►

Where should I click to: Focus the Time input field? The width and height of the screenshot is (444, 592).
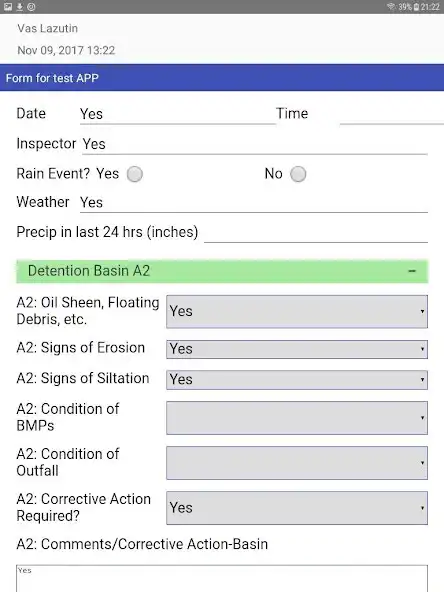pos(392,114)
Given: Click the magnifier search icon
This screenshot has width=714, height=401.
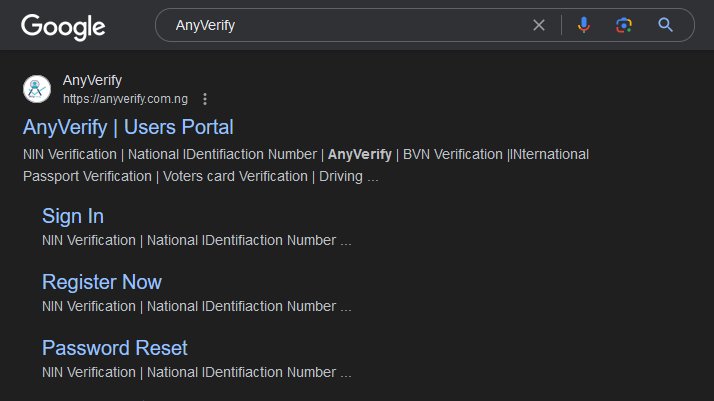Looking at the screenshot, I should [665, 25].
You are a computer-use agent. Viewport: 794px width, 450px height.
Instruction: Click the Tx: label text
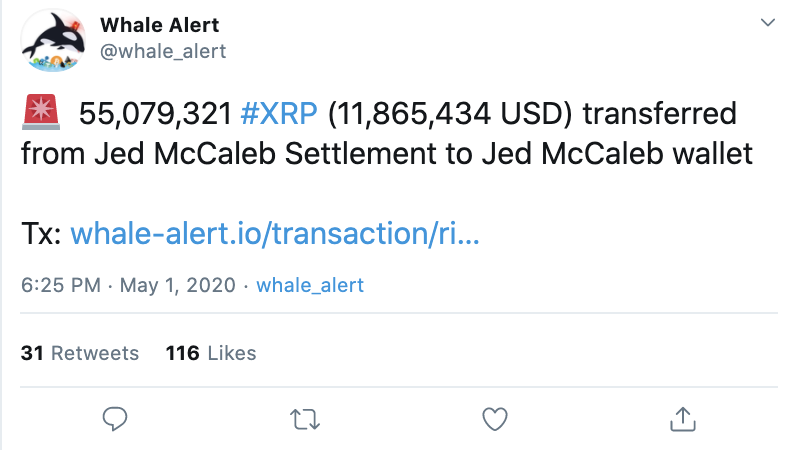point(41,234)
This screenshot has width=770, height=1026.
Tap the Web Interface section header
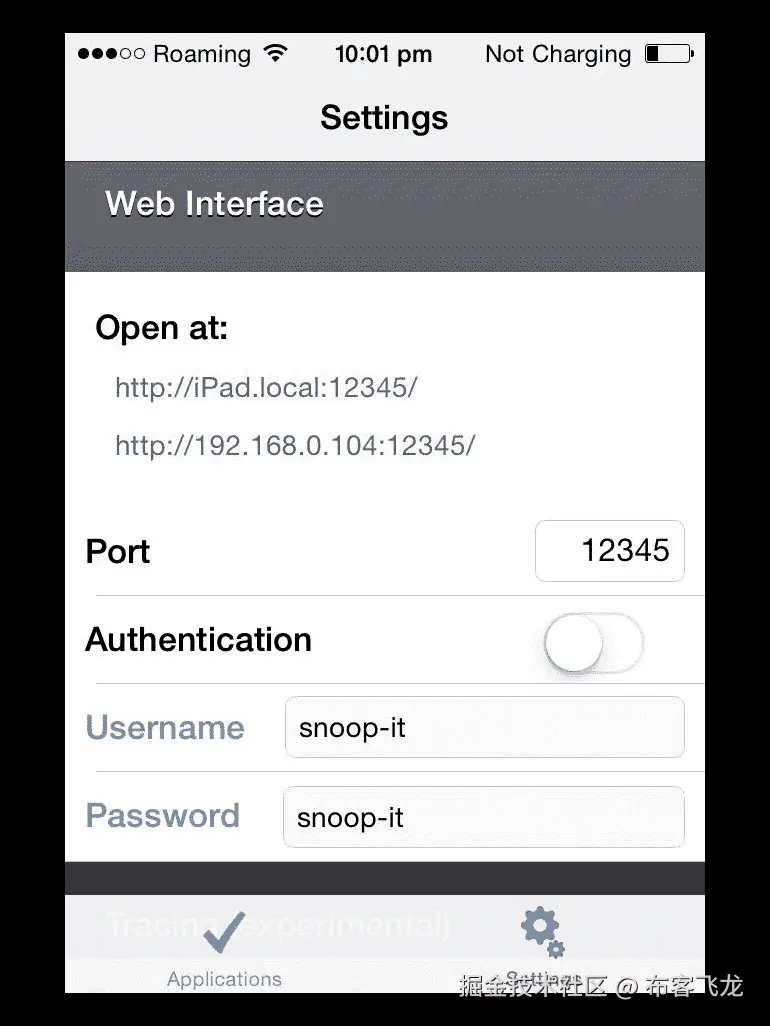[x=214, y=204]
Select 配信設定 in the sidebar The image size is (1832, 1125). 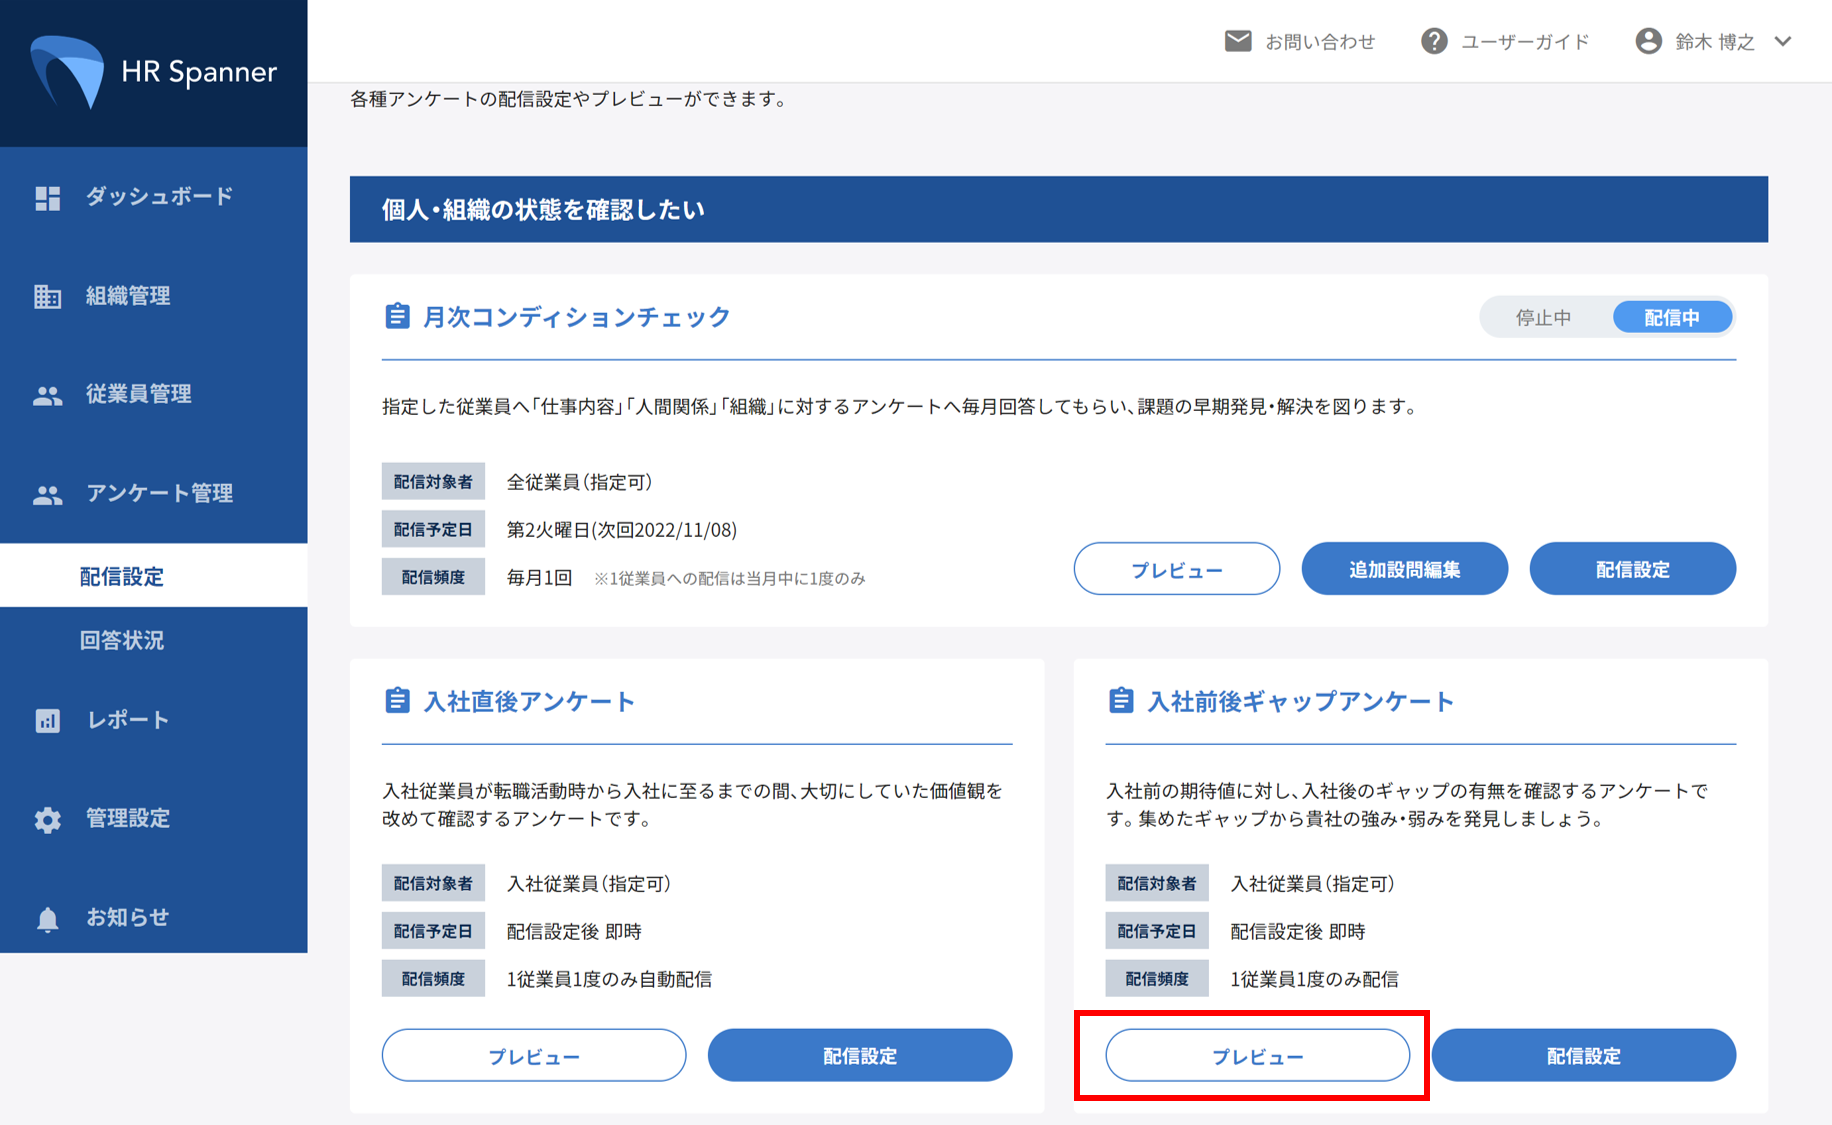[122, 576]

◄

What the task requires – Pick out every line in the rows above that contains the word "width".

Written solution –
Where should I click to: Focus the Time input field? The width and height of the screenshot is (444, 592).
This screenshot has width=714, height=401.
You are a computer-use agent. Viewport: 794px width, 450px height.
This screenshot has width=770, height=1026.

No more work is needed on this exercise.